Jednym z kluczowych problemów, które może rozwiązać kodeks, jest kwestia ochrony praw autorskich. Firmy takie jak Stability AI i OpenAI są krytykowane za wykorzystanie zasobów, takich jak książki i zdjęcia, do szkolenia modeli AI bez zgody ich twórców. Ustawa o AI zobowiązuje firmy do przedstawiania szczegółowych podsumowań danych wykorzystywanych w szkoleniu, co ma na celu większą transparentność. Jednakże twórcy oprogramowania obawiają się, że takie szczegóły mogą zagrozić ich tajemnicom handlowym.

Z kolei organizacje non-profit, takie jak Fundacja Mozilla, widzą w tych regulacjach szansę na rzucenie światła na to, jak dane są wykorzystywane w systemach AI. Maximilian Gahntz z Mozilli wskazuje, że „AI Act oferuje najlepszą okazję do wprowadzenia przejrzystości w tej kluczowej kwestii”.
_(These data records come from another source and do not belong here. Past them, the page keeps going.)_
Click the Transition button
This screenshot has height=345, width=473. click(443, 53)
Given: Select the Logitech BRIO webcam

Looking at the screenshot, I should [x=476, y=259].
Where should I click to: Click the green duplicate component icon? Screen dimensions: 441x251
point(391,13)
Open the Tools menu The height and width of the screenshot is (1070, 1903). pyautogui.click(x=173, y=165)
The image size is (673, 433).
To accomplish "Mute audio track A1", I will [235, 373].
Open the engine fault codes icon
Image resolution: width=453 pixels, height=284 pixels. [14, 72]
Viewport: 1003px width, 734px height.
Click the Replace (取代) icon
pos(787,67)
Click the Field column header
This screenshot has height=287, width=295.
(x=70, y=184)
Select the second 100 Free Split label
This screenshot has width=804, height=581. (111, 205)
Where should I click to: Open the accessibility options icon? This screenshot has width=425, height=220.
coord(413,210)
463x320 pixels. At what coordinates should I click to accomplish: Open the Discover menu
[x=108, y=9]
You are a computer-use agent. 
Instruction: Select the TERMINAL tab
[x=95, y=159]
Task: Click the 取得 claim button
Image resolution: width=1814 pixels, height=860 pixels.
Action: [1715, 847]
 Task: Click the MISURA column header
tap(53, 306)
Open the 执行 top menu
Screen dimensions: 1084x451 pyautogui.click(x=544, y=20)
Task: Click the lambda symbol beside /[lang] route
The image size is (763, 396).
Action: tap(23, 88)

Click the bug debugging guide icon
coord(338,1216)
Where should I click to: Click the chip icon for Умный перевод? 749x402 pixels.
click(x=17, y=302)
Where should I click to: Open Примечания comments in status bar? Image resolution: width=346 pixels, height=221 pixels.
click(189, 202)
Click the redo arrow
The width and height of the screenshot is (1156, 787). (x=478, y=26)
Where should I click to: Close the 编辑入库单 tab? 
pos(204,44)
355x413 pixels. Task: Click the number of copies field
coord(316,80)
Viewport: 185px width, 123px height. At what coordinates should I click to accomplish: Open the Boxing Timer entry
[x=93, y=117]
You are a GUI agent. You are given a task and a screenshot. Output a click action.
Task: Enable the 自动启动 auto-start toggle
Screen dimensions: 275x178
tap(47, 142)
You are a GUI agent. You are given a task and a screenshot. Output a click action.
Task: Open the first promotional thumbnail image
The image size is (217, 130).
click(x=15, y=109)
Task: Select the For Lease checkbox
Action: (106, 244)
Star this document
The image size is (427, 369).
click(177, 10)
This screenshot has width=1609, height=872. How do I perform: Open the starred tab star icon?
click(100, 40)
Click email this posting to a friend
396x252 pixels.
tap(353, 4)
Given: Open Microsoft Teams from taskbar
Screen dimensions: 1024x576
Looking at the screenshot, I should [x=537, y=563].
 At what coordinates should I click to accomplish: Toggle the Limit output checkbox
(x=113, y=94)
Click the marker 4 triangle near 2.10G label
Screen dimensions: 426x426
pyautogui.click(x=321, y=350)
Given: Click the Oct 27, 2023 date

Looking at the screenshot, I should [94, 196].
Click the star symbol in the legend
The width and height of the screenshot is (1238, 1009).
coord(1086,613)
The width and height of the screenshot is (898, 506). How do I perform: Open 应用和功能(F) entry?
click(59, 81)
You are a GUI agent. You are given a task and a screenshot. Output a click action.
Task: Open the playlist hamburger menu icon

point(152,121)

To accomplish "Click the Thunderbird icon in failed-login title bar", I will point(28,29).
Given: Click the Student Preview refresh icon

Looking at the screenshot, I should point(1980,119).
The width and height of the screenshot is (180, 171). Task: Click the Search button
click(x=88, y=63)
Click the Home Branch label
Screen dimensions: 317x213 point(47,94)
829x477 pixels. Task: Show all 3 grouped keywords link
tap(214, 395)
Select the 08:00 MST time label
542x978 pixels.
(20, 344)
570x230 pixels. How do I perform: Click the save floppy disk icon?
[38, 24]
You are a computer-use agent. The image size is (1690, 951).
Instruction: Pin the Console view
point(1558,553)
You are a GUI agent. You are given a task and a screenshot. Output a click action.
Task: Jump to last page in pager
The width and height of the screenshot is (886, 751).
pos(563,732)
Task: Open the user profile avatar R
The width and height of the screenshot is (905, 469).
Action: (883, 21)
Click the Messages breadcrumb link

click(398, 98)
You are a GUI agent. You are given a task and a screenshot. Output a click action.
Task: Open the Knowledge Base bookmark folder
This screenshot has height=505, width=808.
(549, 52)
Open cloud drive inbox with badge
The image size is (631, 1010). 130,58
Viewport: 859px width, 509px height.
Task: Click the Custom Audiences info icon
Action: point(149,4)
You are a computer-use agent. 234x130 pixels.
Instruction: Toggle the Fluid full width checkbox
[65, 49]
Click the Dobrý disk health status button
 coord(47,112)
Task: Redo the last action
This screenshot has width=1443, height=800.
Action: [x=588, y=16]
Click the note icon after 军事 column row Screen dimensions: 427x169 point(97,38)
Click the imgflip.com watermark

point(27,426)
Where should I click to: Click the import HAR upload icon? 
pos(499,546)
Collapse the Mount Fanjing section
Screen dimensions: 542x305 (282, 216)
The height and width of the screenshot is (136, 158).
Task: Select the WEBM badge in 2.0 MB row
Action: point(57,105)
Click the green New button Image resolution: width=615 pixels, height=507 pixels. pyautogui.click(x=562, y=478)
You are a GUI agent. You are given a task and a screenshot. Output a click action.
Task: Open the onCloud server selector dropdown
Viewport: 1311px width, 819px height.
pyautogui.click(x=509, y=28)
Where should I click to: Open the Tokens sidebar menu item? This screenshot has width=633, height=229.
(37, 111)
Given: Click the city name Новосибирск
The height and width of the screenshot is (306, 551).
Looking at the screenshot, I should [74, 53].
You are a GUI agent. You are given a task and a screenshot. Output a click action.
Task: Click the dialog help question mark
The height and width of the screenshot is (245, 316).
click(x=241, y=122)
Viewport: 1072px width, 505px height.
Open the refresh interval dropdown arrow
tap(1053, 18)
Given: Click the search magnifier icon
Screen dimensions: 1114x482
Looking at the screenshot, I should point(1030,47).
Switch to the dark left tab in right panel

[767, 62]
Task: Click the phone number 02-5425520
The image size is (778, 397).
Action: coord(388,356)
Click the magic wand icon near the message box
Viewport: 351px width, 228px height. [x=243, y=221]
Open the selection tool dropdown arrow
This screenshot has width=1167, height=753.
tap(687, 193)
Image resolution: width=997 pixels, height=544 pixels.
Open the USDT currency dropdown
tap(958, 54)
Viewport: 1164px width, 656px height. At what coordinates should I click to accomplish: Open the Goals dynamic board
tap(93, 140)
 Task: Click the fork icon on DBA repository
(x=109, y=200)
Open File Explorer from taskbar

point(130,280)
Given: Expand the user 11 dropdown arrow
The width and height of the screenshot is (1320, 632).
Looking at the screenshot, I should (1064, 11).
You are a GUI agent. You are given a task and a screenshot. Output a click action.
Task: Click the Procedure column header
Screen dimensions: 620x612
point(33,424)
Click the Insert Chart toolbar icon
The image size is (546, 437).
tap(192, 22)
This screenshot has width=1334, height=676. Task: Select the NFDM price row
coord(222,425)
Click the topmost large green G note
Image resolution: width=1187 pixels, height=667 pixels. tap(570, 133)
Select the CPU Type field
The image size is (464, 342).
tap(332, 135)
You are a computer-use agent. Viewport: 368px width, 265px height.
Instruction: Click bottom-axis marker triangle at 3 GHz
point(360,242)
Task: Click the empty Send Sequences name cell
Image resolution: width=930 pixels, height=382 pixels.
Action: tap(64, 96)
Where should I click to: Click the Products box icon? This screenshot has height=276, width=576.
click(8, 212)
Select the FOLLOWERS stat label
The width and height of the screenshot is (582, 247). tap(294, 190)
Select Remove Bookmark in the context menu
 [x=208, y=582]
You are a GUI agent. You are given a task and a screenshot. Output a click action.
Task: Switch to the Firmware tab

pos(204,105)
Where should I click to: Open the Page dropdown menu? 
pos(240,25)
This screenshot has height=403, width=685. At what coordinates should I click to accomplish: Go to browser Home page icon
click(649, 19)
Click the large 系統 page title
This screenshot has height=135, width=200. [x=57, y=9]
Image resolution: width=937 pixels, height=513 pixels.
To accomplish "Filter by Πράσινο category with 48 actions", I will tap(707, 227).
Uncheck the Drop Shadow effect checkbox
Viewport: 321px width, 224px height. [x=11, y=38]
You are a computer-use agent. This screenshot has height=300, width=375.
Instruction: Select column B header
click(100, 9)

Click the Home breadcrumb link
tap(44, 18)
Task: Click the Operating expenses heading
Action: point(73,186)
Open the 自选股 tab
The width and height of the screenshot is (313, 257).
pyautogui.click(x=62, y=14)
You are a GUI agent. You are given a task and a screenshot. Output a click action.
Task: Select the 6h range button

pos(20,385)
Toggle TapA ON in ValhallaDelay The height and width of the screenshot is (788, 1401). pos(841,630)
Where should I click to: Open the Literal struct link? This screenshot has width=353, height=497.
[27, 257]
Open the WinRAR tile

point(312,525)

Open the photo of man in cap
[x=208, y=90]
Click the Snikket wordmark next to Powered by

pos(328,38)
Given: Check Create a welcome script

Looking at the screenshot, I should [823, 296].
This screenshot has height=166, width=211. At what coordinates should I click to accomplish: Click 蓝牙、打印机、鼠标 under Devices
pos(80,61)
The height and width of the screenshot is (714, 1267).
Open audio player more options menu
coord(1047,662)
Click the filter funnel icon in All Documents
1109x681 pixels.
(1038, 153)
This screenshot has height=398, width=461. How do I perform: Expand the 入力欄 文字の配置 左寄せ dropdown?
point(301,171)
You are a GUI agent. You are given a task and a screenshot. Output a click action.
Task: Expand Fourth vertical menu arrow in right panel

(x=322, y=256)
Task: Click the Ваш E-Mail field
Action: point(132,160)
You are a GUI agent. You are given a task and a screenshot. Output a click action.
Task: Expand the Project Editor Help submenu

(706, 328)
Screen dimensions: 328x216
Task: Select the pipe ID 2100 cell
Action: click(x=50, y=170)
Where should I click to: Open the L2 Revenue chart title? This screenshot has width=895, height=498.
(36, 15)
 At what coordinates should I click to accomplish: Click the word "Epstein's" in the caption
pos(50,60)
Rywalizacja między innowacją a regulacją

Debata na temat AI w UE dotyczy także napięcia między koniecznością regulacji a wspieraniem innowacji. Krytycy twierdzą, że nadmierne regulacje mogą utrudnić rozwój technologii w Europie i zmniejszyć jej konkurencyjność wobec Chin czy Stanów Zjednoczonych. Z kolei były prezes Europejskiego Banku Centralnego Mario Draghi zwrócił uwagę na potrzebę lepiej skoordynowanej polityki przemysłowej i zwiększonych inwestycji, aby UE mogła nadążyć za globalnymi rywalami.

Niektóre firmy technologiczne, zwłaszcza europejskie startupy, liczą na to, że przepisy zostaną dostosowane do ich możliwości. „Nalegaliśmy, aby obowiązki były łatwe do zarządzania i dostosowane do startupów” – powiedział Maxime Ricard, przedstawiciel Allied for Startups, organizacji wspierającej młode firmy technologiczne.

Czekając na ostateczne decyzje

Kodeks postępowania ma zostać opublikowany na początku 2024 roku, a firmy technologiczne będą miały czas do sierpnia 2025 roku na jego wdrożenie. Zbliżający się termin oznacza, że nadchodzące miesiące będą kluczowe dla przyszłości sztucznej inteligencji w Europie. Celem jest znalezienie równowagi między ochroną interesów twórców, a wsparciem innowacji technologicznych – co nie będzie łatwym zadaniem.